En 1760, la relation entre les Juifs du Maroc et le sultan atteignit son apogée. Sidi Mohammed ben Abdallah désigna les marchands juifs comme tujjar al-sultan — les marchands du sultan — les intermédiaires commerciaux officiels de la couronne marocaine. Depuis le port atlantique qu'il fit construire à Essaouira, ces familles dirigeaient des réseaux commerciaux reliant l'Afrique subsaharienne, l'Europe et les Amériques. Au début du XIXe siècle, le quartier juif d'Essaouira comptait seize mille habitants sur moins d'un kilomètre carré.
Les écoles ont changé la trajectoire. À partir de 1862, l'Alliance Israélite Universelle ouvrit des écoles laïques de langue française dans tout le Maroc — d'abord à Tétouan, puis dans chaque grande ville. Le programme était européen. La langue était le français. L'effet, sur deux générations, fut une communauté à l'aise à la fois dans ses racines marocaines et dans un monde francophone — ce qui créa une attraction qui allait définir les émigrations à venir.
En 1948, le Maroc comptait environ 265 000 Juifs — la plus grande communauté juive du monde arabe, et l'une des communautés juives continues les plus anciennes au monde.
Entre 1948 et 1967, environ 200 000 d'entre eux partirent : vers Israël, la France, le Canada, les États-Unis. Les raisons furent multiples et enchevêtrées — la fondation de l'État d'Israël, l'indépendance du Maroc en 1956, la migration économique, la guerre de 1967, des chaînes familiales déjà en mouvement. Aucune cause unique n'explique l'ensemble du schéma.
Aujourd'hui, environ 2 500 Juifs vivent au Maroc, la plupart à Casablanca.
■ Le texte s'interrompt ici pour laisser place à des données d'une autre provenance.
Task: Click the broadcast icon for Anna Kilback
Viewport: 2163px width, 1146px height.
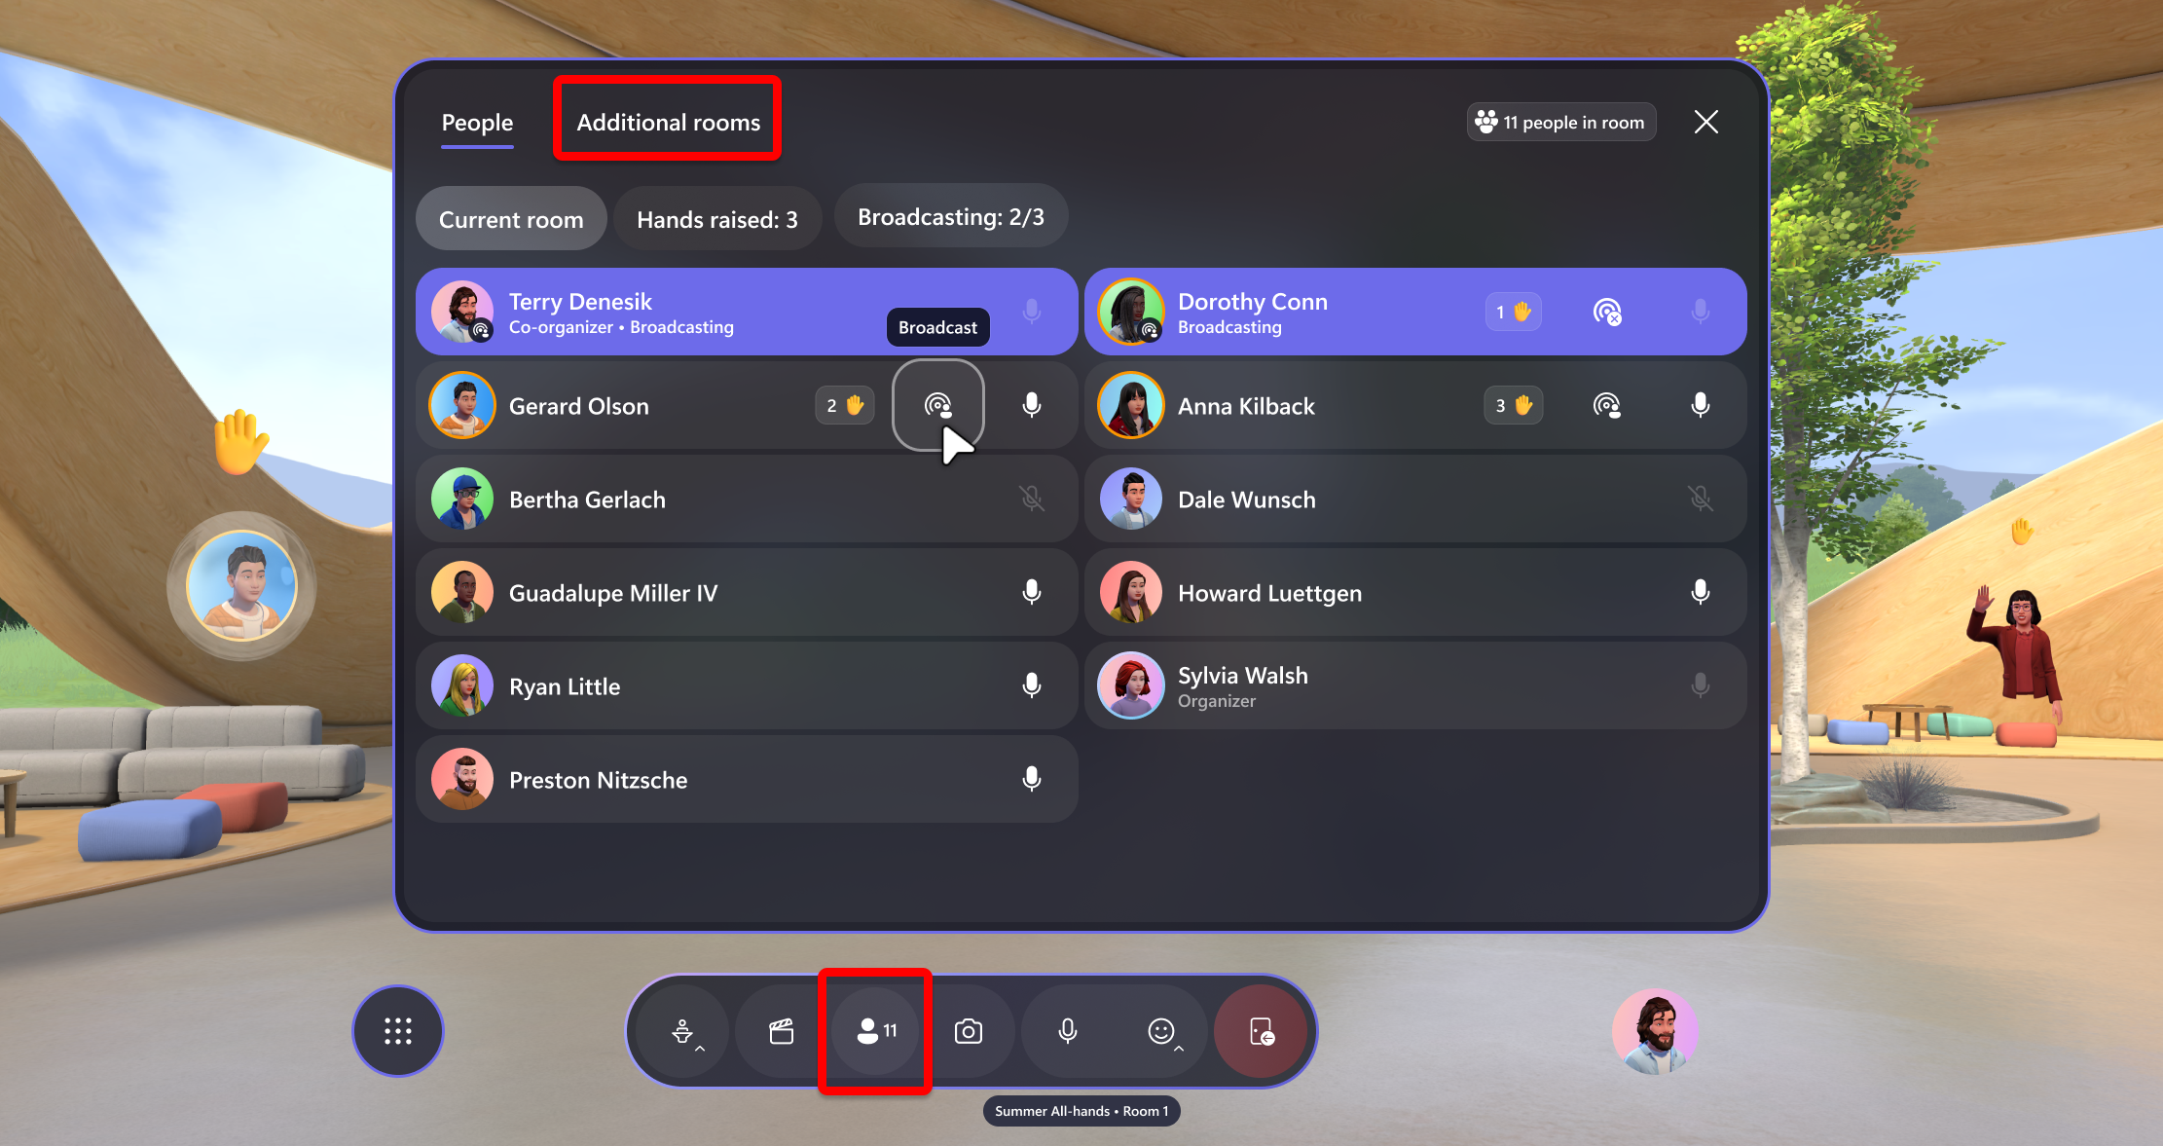Action: point(1605,405)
Les synagogues, mellahs et cimetières de Fès, Marrakech, Meknès et Essaouira ont été restaurés — certains grâce à des financements du gouvernement marocain. Le roi Mohammed VI a publiquement désigné la culture juive comme l'un des trois fils constitutifs de l'identité nationale marocaine, aux côtés des cultures arabe et amazighe.
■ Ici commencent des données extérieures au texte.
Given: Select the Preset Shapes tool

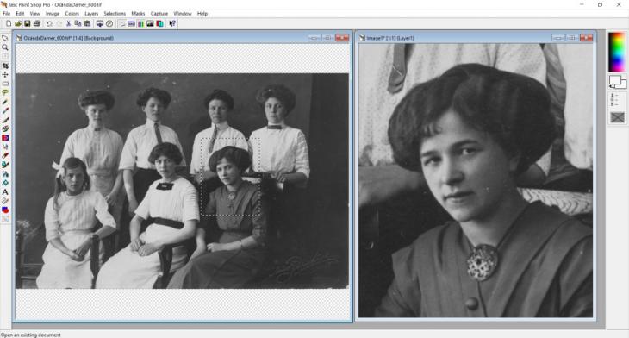Looking at the screenshot, I should tap(5, 210).
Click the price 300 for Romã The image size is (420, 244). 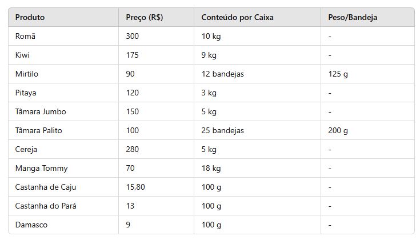(132, 36)
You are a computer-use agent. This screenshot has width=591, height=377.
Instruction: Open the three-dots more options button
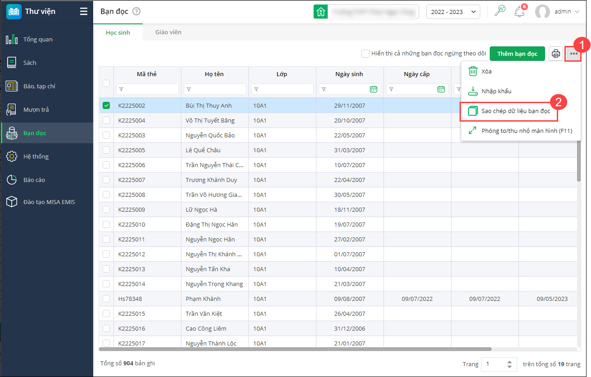pyautogui.click(x=573, y=54)
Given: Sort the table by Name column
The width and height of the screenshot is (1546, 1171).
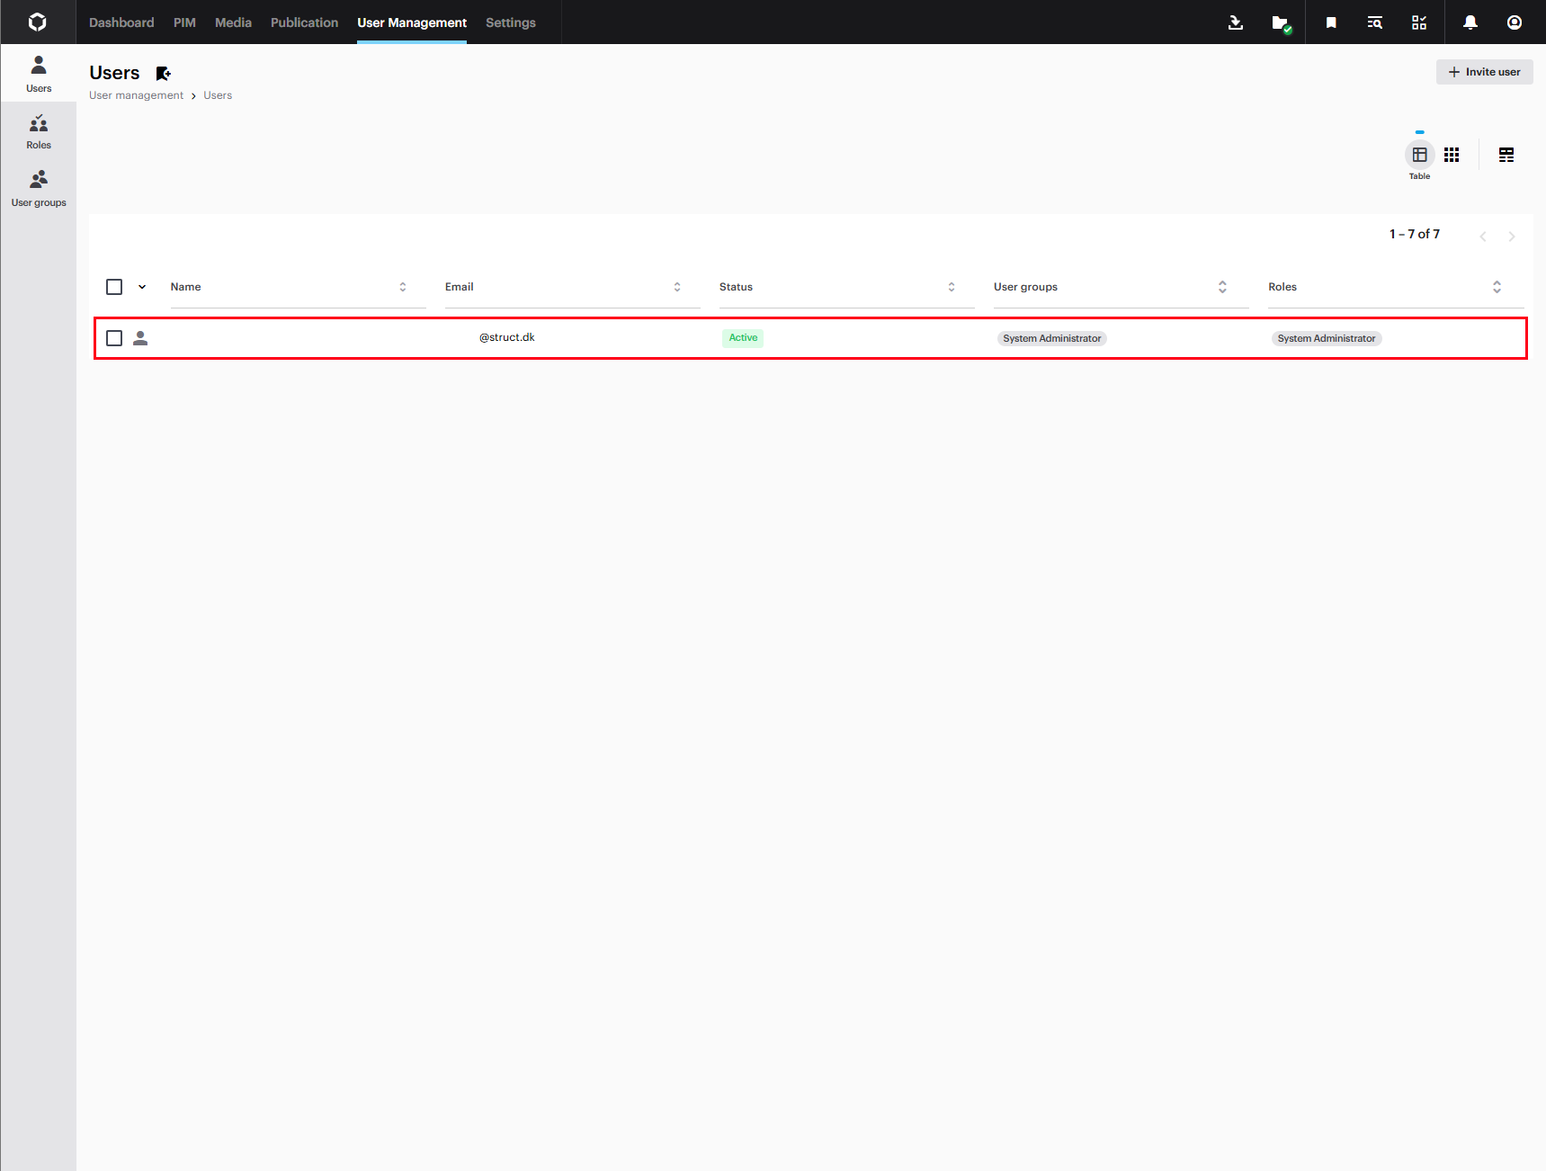Looking at the screenshot, I should tap(402, 287).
Chaque année, des milliers de personnes se rendent à Essaouira pour la hiloula du rabbin Haim Pinto. La plupart viennent aujourd'hui d'Israël, de France et d'Amérique du Nord. Elles visitent des tombes entretenues par une famille musulmane qui s'en occupe depuis plus d'un siècle. Elles traversent un mellah toujours debout.
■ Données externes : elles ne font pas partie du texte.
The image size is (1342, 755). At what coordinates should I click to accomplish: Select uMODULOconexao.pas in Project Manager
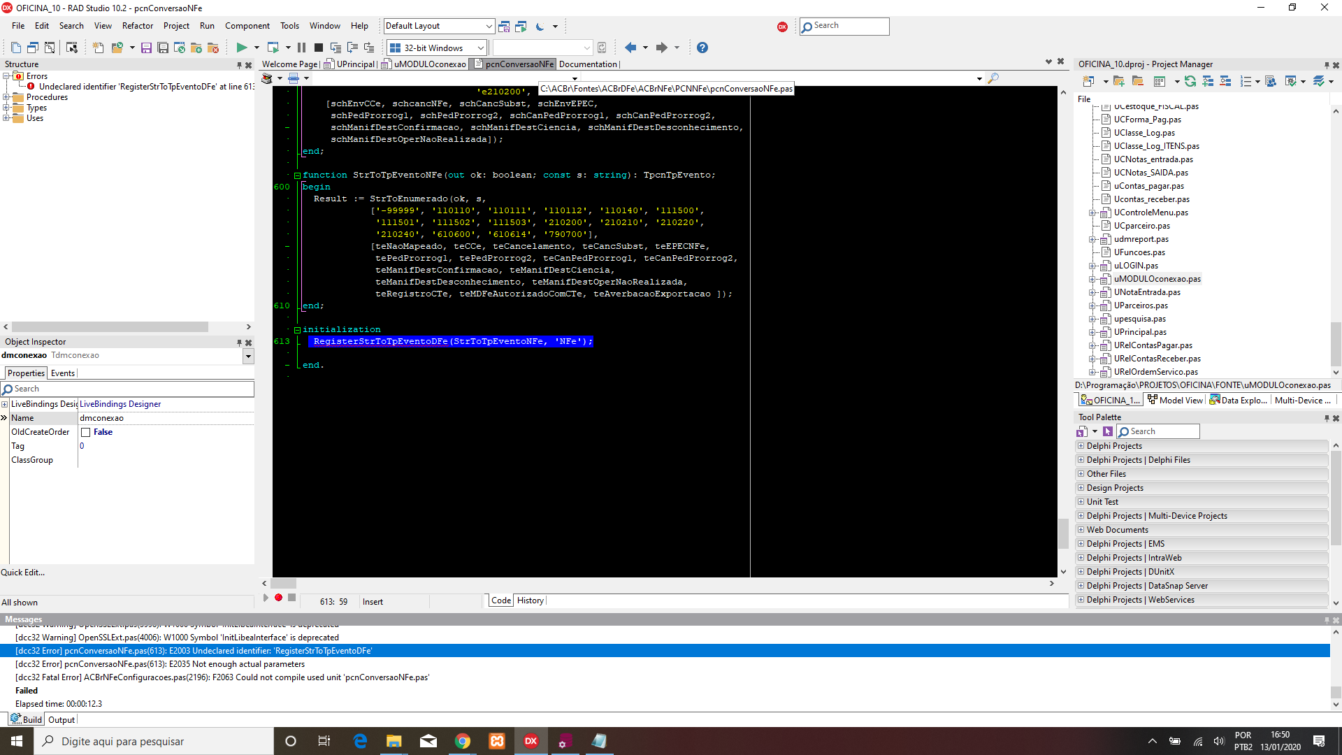tap(1157, 279)
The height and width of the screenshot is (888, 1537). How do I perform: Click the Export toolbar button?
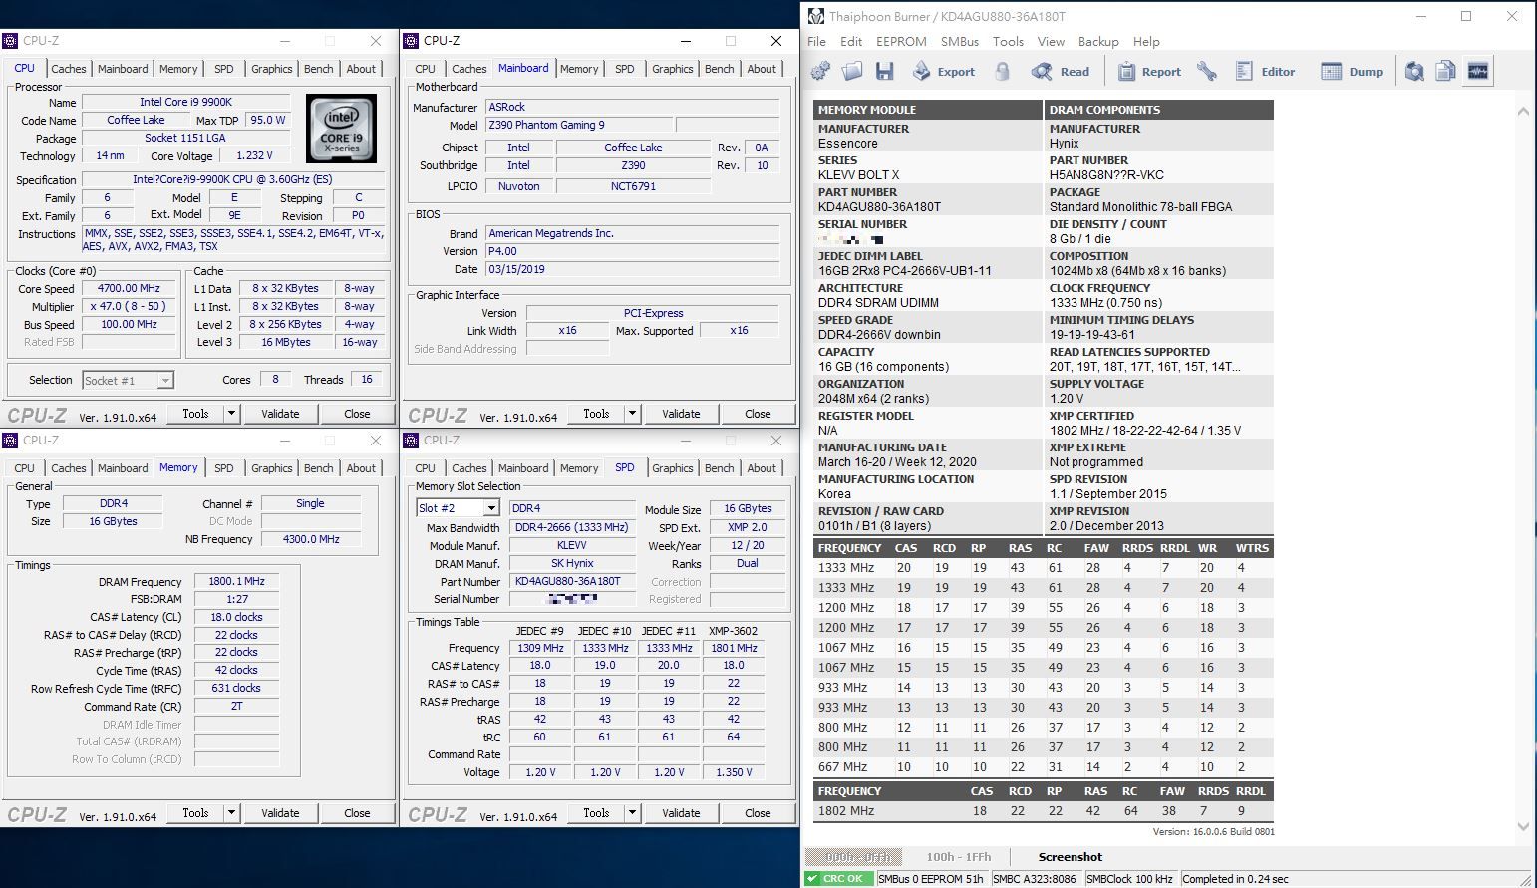pos(943,71)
L'expérience juive marocaine contient une étrange récursion : une communauté née d'un exil, bâtie par un autre, aujourd'hui dispersée dans un troisième. Ce que signifie porter un lieu comme une patrie quand on portait déjà une patrie en y arrivant — c'est une question que la communauté vit depuis cinq cents ans, et à laquelle elle n'a pas fini de répondre.